On 17-01-30 12:15 AM, Dmitry Soshnikov wrote:

As mentioned above, there are two ways to handle lookahead restrictions in
LR-parser:

1. Using "No<Lookahead>" productions. This unfortunately may double number
of productions in some sub-grammar. E.g. to handle Block vs. ObjectLiteral
in ECMAScript, one needs to double all the expression productions to
correctly parse `ExpressionStatement`. As an example in the spec itself,
take a look e.g. at `RelationalExpression` and `RelationalExpressionNoIn`,
and how it repeats (doubles) all the productions but with "NoIn" suffix
https://es5.github.io/#x11.8

So, e.g., one could take the production
    IterationStatement : ...  [lookahead != 'let'] LHSExpr ...
and transform it into
    IterationStatement : ... LHSExpr-that-does-not-start-with-let ...
and then generate productions for the new nonterminal, e.g.
    LHSExpr-that-does-not-start-with-let :
        New-Expression-that-does-not-start-with-let
        Call-Expression-that-does-not-start-with-let
etc, (eventually bottoming out when a RHS of the original grammar will either always or never start with 'let').

The problem with this approach is that, in general, a lookahead-restriction is not a restriction on the nonterminal that immediately follows it in the production, it's a restriction on the next few input elements, which might be generated by more than just that nonterminal.

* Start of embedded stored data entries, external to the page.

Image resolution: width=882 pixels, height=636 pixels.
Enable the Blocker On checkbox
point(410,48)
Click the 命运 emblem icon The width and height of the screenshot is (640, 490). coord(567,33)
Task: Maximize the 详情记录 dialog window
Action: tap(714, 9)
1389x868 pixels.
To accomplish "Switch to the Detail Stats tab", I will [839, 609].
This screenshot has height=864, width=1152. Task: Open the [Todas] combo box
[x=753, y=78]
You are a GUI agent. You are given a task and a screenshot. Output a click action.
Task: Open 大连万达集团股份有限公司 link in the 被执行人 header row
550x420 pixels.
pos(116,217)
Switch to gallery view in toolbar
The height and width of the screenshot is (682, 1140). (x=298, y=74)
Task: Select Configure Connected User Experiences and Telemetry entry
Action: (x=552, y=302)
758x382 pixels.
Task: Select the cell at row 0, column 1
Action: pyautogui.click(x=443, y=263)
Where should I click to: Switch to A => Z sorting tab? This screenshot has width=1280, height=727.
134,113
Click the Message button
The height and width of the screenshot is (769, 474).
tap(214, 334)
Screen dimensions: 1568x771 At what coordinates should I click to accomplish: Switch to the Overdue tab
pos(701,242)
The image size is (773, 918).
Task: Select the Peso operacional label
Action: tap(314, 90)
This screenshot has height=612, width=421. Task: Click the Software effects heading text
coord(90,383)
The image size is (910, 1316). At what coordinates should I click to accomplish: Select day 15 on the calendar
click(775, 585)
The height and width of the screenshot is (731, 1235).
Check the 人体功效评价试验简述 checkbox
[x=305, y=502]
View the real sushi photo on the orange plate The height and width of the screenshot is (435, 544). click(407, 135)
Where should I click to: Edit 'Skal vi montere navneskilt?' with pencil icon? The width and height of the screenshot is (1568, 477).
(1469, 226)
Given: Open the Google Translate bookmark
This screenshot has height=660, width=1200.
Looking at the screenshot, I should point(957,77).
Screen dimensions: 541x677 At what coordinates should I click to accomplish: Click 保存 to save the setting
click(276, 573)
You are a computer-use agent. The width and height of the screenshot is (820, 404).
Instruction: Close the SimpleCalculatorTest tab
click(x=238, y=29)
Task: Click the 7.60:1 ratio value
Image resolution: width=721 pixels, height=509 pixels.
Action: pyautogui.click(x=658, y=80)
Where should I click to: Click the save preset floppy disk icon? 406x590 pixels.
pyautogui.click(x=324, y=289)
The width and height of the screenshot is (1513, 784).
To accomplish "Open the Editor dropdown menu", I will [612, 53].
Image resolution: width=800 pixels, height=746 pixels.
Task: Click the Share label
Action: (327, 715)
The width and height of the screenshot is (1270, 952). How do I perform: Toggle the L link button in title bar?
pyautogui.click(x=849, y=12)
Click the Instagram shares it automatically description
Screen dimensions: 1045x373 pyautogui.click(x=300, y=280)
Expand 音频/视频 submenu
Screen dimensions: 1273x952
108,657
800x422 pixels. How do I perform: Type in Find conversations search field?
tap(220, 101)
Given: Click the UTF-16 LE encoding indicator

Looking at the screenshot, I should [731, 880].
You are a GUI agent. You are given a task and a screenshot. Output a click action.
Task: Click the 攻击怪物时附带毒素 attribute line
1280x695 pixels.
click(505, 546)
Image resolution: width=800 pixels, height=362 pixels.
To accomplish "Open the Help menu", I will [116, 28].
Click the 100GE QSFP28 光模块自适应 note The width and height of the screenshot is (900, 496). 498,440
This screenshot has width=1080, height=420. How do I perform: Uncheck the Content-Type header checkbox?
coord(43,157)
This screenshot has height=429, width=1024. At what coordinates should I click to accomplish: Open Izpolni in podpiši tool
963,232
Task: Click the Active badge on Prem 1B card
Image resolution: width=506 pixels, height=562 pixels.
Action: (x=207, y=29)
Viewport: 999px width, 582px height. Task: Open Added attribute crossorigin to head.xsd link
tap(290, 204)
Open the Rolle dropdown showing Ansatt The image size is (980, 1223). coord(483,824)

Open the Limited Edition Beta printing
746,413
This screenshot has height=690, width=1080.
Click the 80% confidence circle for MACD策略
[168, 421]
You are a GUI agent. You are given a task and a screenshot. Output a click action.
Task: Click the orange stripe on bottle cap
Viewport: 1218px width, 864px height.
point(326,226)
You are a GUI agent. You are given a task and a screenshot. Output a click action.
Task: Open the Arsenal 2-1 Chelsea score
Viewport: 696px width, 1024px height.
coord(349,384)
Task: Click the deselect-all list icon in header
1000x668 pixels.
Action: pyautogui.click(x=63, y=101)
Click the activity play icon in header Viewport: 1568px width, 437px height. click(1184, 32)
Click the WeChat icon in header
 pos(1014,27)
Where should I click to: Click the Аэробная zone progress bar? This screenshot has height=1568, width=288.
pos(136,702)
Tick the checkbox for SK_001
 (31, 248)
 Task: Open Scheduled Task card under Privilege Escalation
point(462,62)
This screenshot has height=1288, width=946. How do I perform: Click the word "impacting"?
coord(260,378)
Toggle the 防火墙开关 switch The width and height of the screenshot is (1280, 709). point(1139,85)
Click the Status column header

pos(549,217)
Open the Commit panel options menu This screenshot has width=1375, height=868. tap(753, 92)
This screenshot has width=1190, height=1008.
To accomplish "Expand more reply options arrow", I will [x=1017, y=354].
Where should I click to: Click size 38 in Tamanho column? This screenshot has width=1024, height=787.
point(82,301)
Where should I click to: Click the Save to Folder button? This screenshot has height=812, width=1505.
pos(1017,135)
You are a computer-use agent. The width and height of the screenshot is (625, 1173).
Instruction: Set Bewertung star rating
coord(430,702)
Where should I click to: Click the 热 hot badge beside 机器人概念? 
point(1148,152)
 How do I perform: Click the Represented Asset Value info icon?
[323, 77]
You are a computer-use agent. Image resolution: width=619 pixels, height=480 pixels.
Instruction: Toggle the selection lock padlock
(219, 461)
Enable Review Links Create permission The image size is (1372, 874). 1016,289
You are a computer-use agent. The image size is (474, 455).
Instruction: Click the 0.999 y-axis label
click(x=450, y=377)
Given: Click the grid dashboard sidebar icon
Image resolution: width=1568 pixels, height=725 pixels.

I'm not saying this is insurmountable, but it does seem to get messy fairly quickly.

And it's unclear how this approach would handle a lookahead-restriction at the end of a production.


2. Another approach is to use Cover grammar.

Is there a way to automatically (a) construct the cover grammar and (b) reconstruct the parse tree as if parsed by the original grammar, or do you code it manually?


P.S.: there is actually option #3 -- to use "S-attributed" parser actions,
it's when you may execute handling action not only at the end of production
(i.e. not only on "reduce"), but after each element on RHS:

I'm doubtful this would help. I wouldn't expect the LR-parser-generator to 'understand' the content of actions, so it can't use them to alter the generation of the parser, and so the LR automaton will have lots of conflicts (because it can't 'separate' the alternatives that the lookahead-restrictions are there to separate).